D-Dimer Testing in Venous Thromboembolism
Order a quantitative D-dimer test only in patients with low or intermediate (non-high) pre-test probability of VTE, and use an age-adjusted cutoff of age × 10 μg/L for patients over 50 years to safely rule out VTE while avoiding unnecessary imaging in 30% more elderly patients compared to the standard 500 μg/L cutoff. 1
When to Order D-Dimer
D-dimer should be ordered as part of a sequential diagnostic strategy, not as a standalone test:
- First assess clinical probability using validated tools (Wells score or revised Geneva score) 1
- Order D-dimer only if pre-test probability is low or intermediate - never in high probability patients where imaging should proceed directly 2
- Do not order D-dimer in very low-risk patients who meet all 8 PERC criteria (age <50, pulse <100, SaO2 >94%, no unilateral leg swelling, no hemoptysis, no recent trauma/surgery, no VTE history, no hormone use) 1
Age-Adjusted Cutoff Implementation
The Standard Approach
For patients ≥50 years old with non-high clinical probability:
- Use cutoff = patient's age × 10 μg/L (instead of fixed 500 μg/L) 1, 3
- For patients <50 years: continue using 500 μg/L cutoff
Clinical Performance
This age-adjusted strategy has been rigorously validated:
For PE: In the landmark ADJUST-PE study of 3,346 patients, the age-adjusted cutoff increased the proportion of patients in whom PE could be excluded from 6.4% to 30% in those ≥75 years, with only 0.3% failure rate (1/331 patients) and negative predictive value >99% 3
For DVT: The 2026 JAMA validation study of 3,205 patients demonstrated the age-adjusted cutoff safely ruled out DVT with 0% failures (95% CI: 0%-2.3%), increasing diagnostic yield from 8.7% to 26.1% in patients ≥75 years 4
Why This Works
D-dimer specificity drops dramatically with age - to only 10% in patients >80 years using the standard cutoff 1. The physiologic increase in D-dimer with aging means the fixed 500 μg/L cutoff generates excessive false positives in elderly patients, leading to unnecessary CTPA scans with their associated radiation, contrast risks, and costs 5.

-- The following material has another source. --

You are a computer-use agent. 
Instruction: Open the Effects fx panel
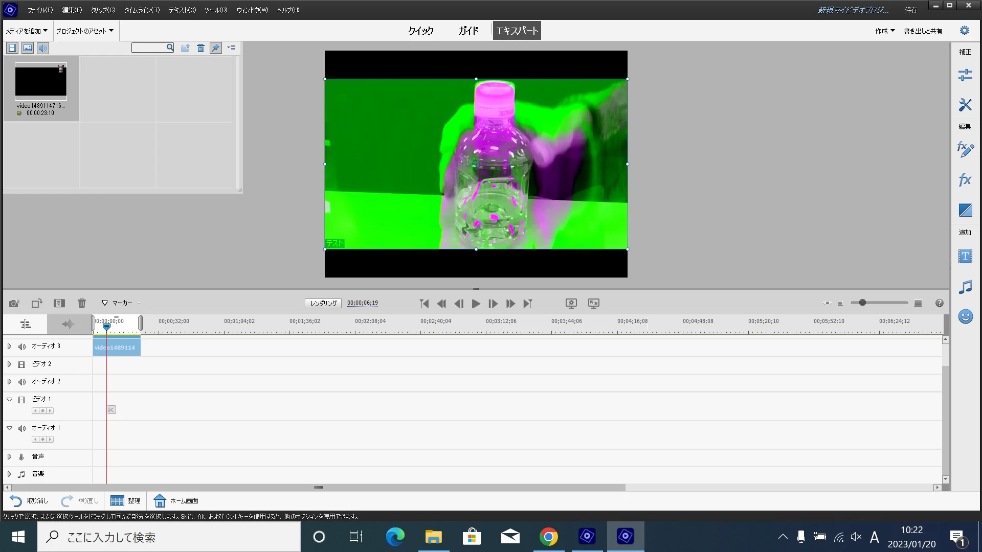965,180
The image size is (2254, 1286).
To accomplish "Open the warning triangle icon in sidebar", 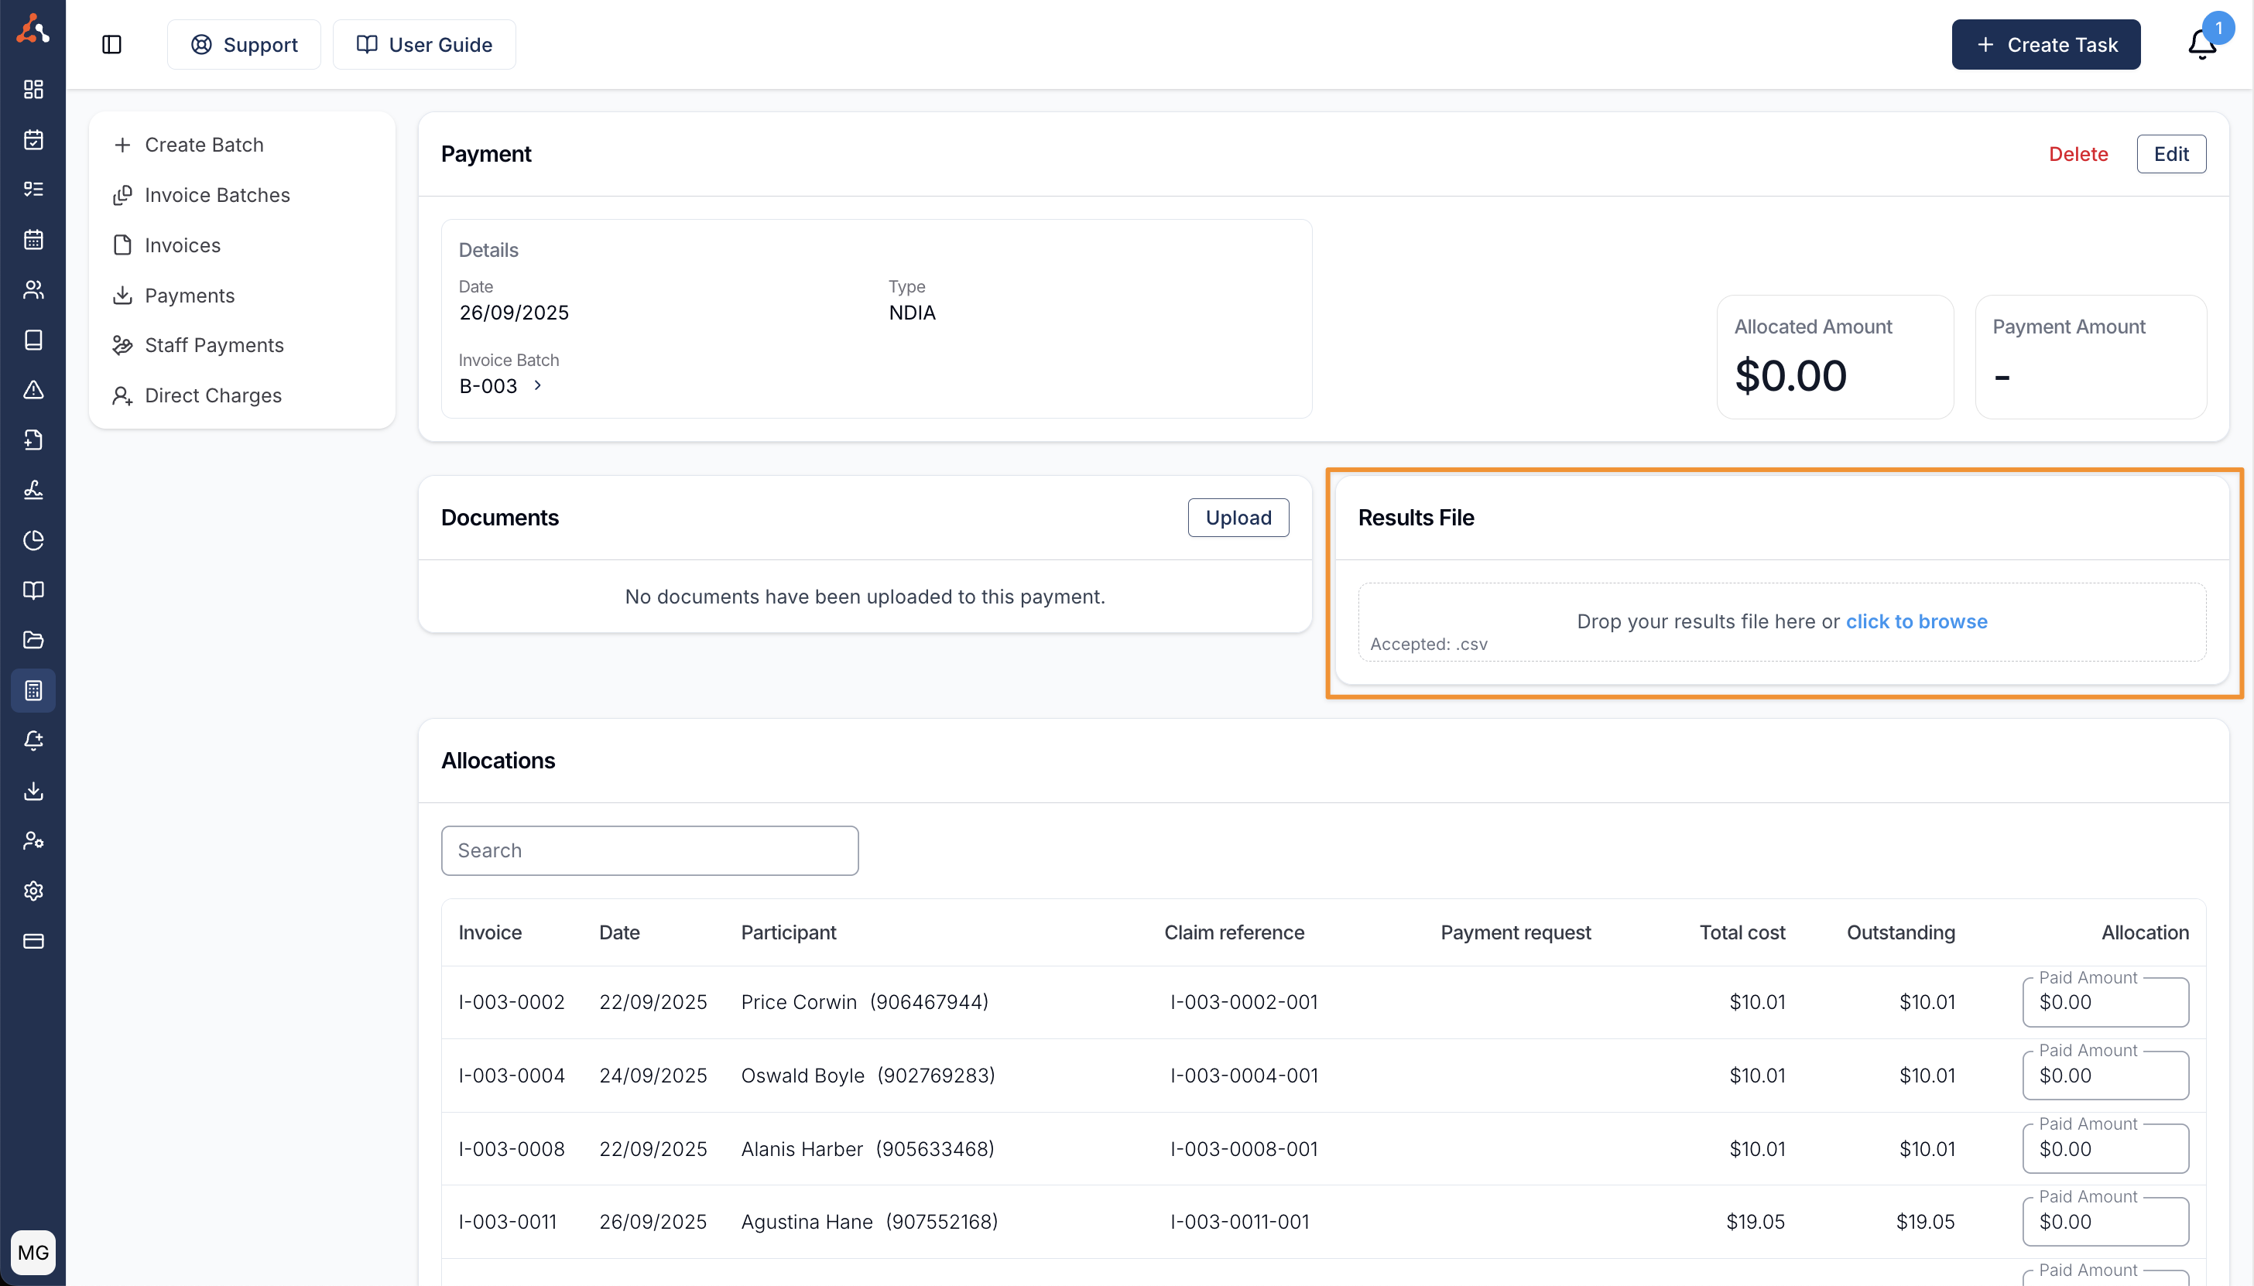I will pyautogui.click(x=34, y=390).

Alternative: Clinical Probability-Adapted Cutoff
The YEARS algorithm offers another validated approach:
- If 0 YEARS items present (no DVT signs, no hemoptysis, PE not most likely diagnosis): use D-dimer <1000 ng/mL to exclude
- If ≥1 YEARS item present: use standard <500 ng/mL cutoff 1
This approach is more efficient but potentially less safe than age-adjusted cutoffs, particularly in settings with lower PE prevalence 6.
Critical Caveats
D-dimer has poor specificity in:
- Cancer patients 1
- Hospitalized patients (consider 2-5× ULN cutoff for inpatients) 7
- Severe infection or inflammatory disease 1
- Pregnancy 1
In these populations, the number needed to test rises from 3 to >10 1.
Point-of-care D-dimer assays have only 88% sensitivity versus ≥95% for laboratory-based tests - use only in low pre-test probability patients 1.
Follow-Up After Negative D-Dimer
If using proximal compression ultrasound initially and D-dimer is positive despite negative ultrasound:
- Perform repeat proximal ultrasound in 1 week OR whole-leg ultrasound 2
- Do not rely on single negative proximal ultrasound with positive D-dimer in high pre-test probability patients 2
Cost-Effectiveness
Using age-adjusted cutoffs reduces diagnostic costs by 6.9% for PE and 5.1% for DVT by avoiding unnecessary imaging 5, while maintaining safety with negative predictive values consistently >99% across multiple large validation studies 4, 3.